Islam’s appropriation of Abraham has led to other, more concrete problems, of the sort one can expect when a stranger appears and says that the home you live in was actually bequeathed to him by your supposedly “shared” grandfather. Although the Jews claimed the Holy Land as their birthright for well over a millennium before Muhammad and Islam came along, Jerusalem is now special to Muslims partially because they also claim Abraham and other biblical figures.

As a result, statements like the following from mainline Christian groups such as the Presbyterian Church USA are common: “[PCUSA] strongly condemns the U.S. President’s [Trump’s] decision to single out Jerusalem as a Jewish capital. Jerusalem is the spiritual heart of three Abrahamic faiths …”

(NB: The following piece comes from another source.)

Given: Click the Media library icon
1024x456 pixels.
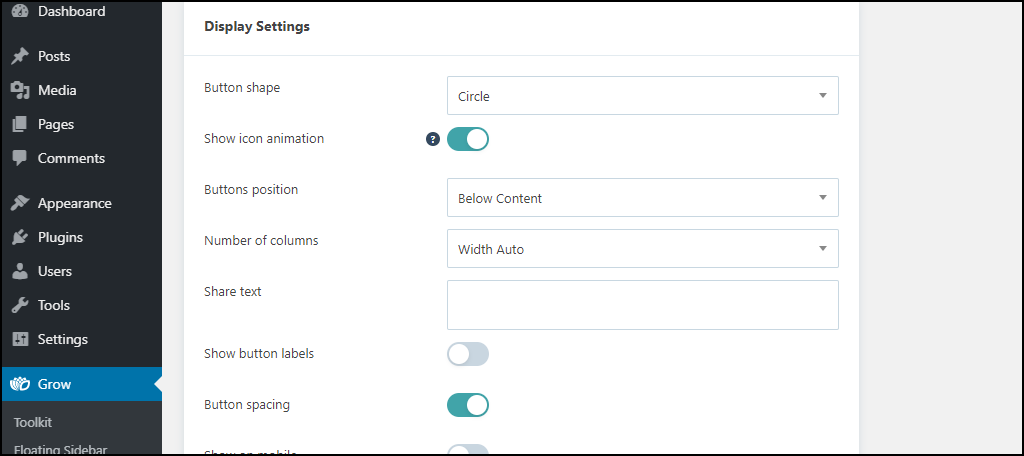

The Muslim appropriation and mutilation of revered biblical figures is a source of problems, not solutions. When, as another example, Islam’s Jesus—Isa—returns, he will smash all crosses (because they signify His death and resurrection, which Islam vehemently denies), abrogate the jizya (or dhimmi status, meaning Christians must either become Muslim or die) and slaughter all the pigs to boot. Again, not exactly a great shared source of “commonality” for Christians and Muslims.

It is only the secular mindset, which cannot comprehend beyond the surface fact that three religions claim the same figures—and so they must all eventually “be friends”—that does not and never will get it. All the more shame, then, that supposed Christian leaders, such as Pope Francis, rely on such “logic.”